*Work to complete:* Repeat verbatim, and only, the lines of the data below, beginning at the line that contains "[分享到人人网] (818, 1932)" and stopping after the line that contains "本地要闻 (365, 213)".

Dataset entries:
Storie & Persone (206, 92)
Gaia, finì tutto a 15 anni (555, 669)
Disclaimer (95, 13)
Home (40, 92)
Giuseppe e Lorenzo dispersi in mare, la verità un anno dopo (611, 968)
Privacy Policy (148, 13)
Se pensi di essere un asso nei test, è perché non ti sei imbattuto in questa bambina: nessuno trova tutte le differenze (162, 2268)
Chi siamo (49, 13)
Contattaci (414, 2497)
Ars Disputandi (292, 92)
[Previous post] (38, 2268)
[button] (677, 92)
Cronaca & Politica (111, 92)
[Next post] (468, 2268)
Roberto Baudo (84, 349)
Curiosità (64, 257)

* * *

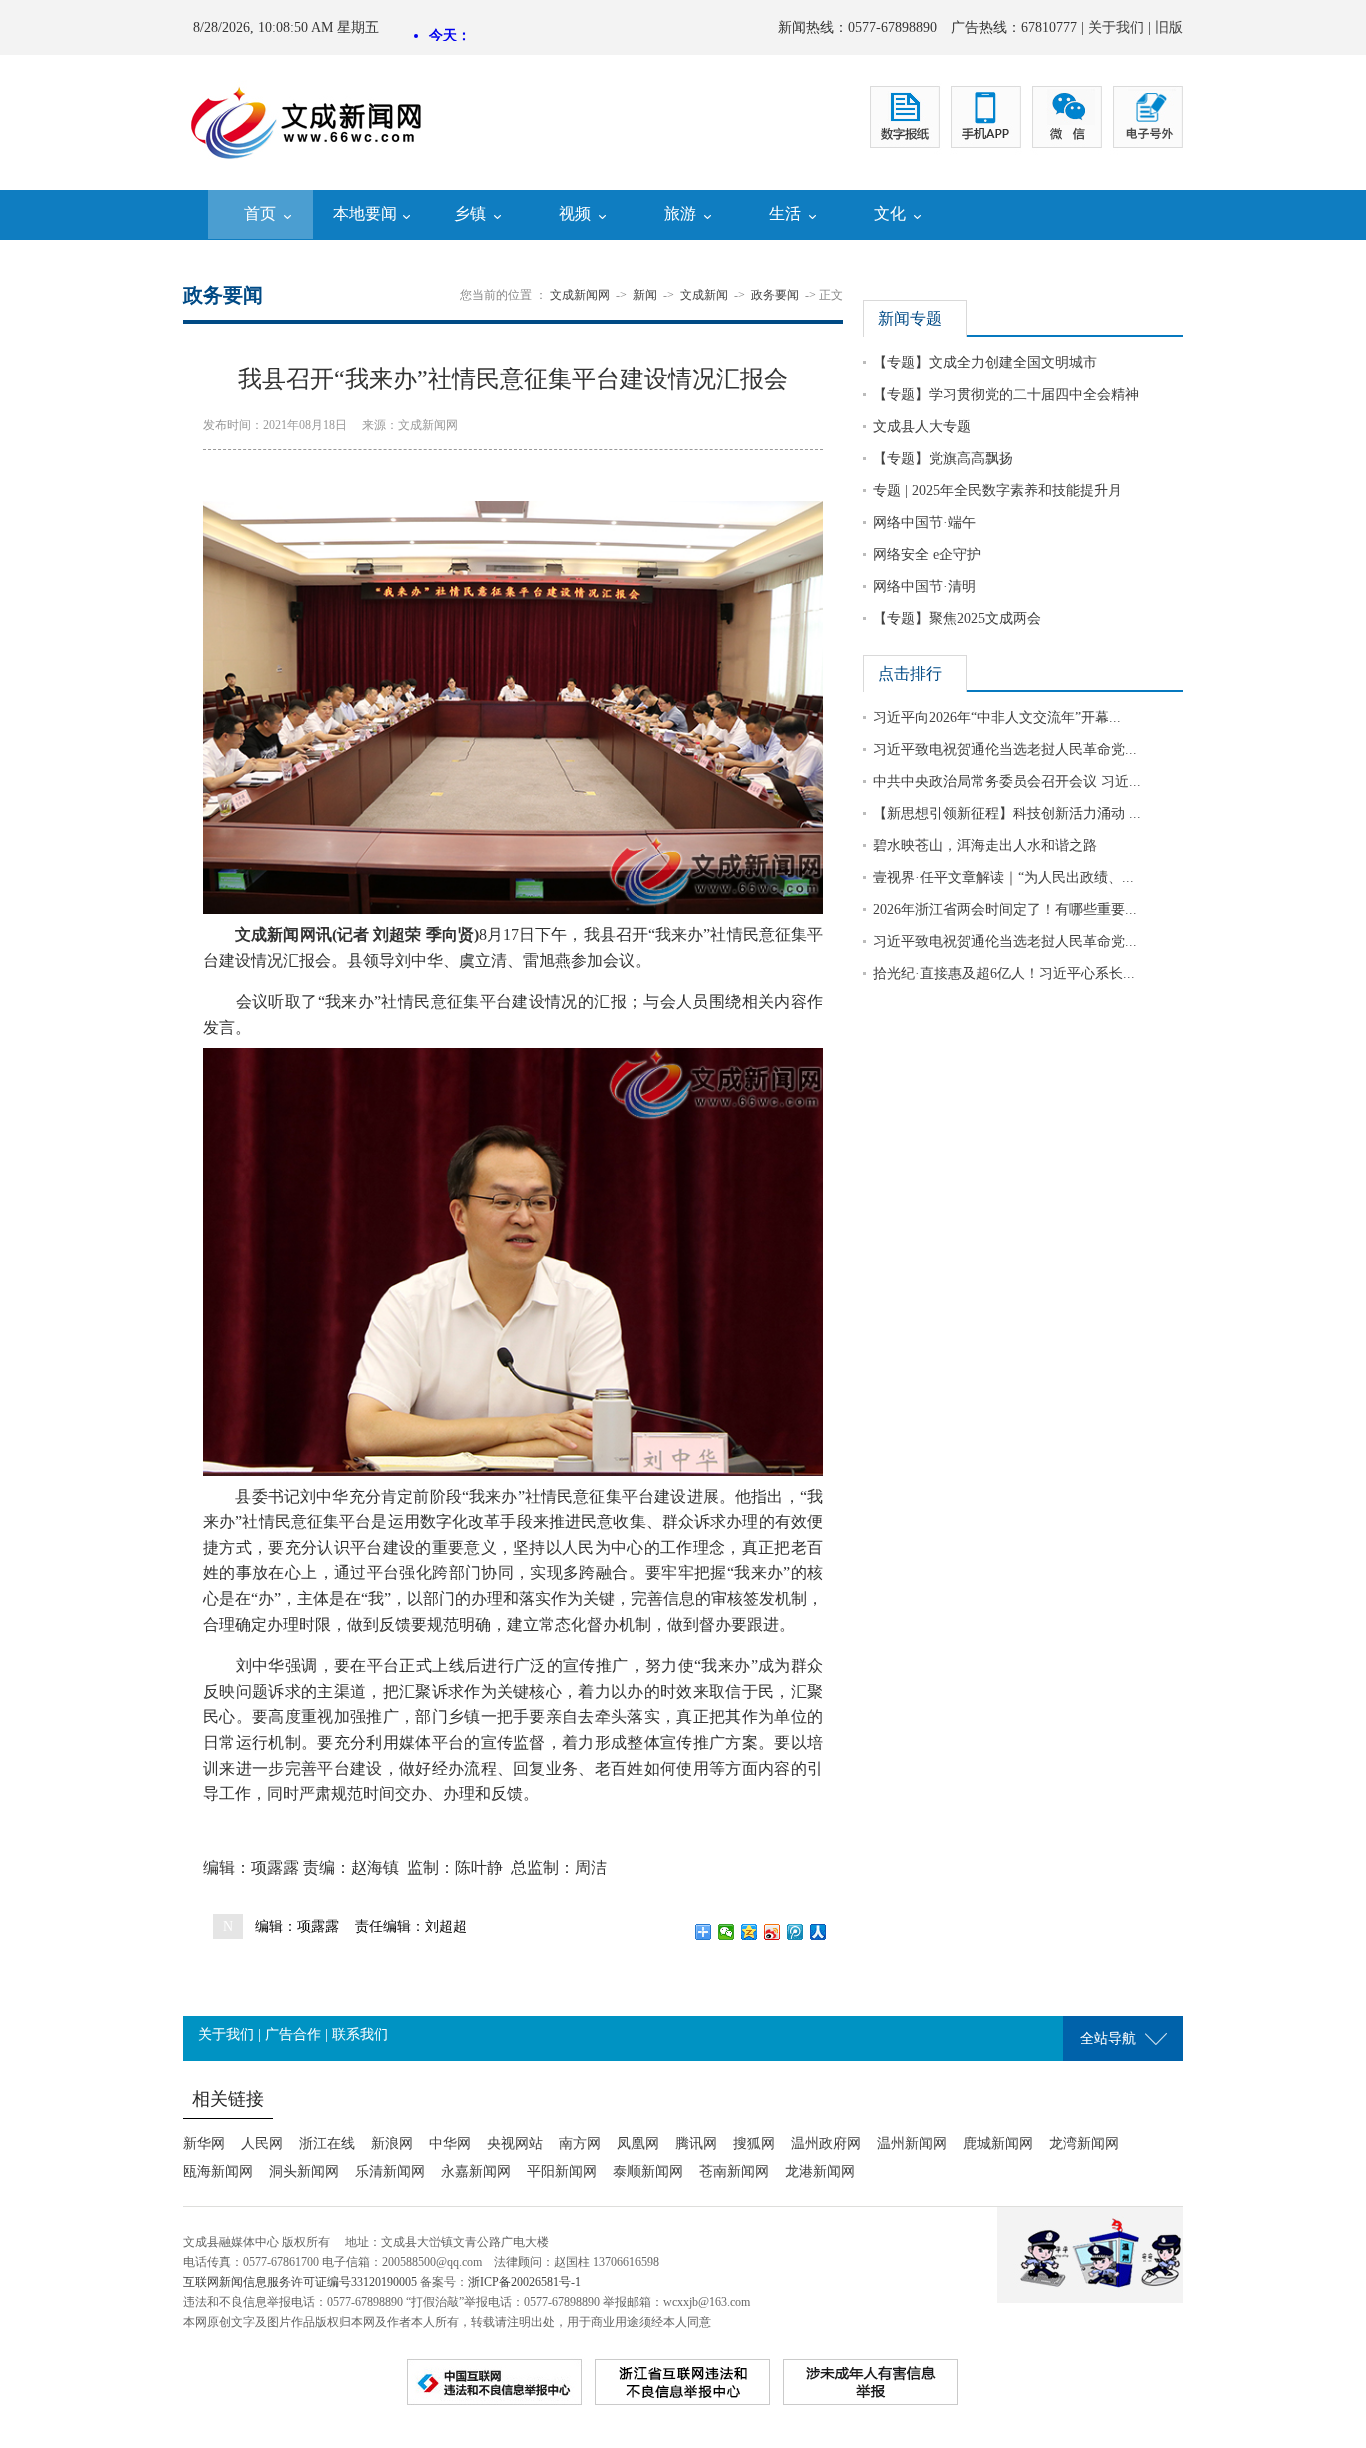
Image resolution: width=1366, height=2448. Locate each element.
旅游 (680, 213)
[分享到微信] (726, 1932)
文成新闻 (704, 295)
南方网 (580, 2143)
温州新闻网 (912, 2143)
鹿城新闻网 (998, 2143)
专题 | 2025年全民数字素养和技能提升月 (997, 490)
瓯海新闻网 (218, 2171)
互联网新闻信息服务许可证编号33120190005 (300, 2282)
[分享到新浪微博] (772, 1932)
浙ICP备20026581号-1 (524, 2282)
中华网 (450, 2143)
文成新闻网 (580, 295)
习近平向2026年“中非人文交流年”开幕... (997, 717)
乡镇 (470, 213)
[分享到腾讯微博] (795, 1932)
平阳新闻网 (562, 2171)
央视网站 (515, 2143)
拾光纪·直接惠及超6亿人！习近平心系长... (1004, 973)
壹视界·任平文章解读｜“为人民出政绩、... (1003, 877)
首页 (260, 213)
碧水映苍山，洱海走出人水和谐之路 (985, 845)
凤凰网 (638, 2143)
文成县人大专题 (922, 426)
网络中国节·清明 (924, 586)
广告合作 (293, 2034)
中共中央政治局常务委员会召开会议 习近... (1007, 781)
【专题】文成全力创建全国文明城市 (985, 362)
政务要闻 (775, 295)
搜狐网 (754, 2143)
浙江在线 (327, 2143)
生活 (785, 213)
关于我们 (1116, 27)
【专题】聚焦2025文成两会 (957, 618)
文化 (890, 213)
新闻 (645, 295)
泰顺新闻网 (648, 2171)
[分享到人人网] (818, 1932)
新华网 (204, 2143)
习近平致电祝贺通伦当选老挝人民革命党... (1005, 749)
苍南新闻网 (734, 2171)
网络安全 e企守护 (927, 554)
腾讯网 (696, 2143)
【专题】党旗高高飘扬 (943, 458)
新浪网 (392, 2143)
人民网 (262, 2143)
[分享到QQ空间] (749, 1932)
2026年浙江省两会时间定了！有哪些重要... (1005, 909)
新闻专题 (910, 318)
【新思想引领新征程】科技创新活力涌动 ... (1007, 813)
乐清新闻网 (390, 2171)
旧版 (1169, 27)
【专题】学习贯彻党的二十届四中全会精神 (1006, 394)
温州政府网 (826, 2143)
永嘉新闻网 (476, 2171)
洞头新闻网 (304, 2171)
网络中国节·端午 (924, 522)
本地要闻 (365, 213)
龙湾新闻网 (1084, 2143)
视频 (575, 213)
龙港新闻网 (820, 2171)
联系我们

*Your response:*
[分享到人人网] (818, 1932)
新华网 (204, 2143)
习近平致电祝贺通伦当选老挝人民革命党... (1005, 749)
苍南新闻网 (734, 2171)
网络安全 e企守护 (927, 554)
腾讯网 (696, 2143)
【专题】党旗高高飘扬 (943, 458)
新浪网 (392, 2143)
人民网 (262, 2143)
[分享到QQ空间] (749, 1932)
2026年浙江省两会时间定了！有哪些重要... (1005, 909)
新闻专题 (910, 318)
【新思想引领新征程】科技创新活力涌动 ... (1007, 813)
乐清新闻网 (390, 2171)
旧版 (1169, 27)
【专题】学习贯彻党的二十届四中全会精神 (1006, 394)
温州政府网 (826, 2143)
永嘉新闻网 (476, 2171)
洞头新闻网 (304, 2171)
网络中国节·端午 (924, 522)
本地要闻 (365, 213)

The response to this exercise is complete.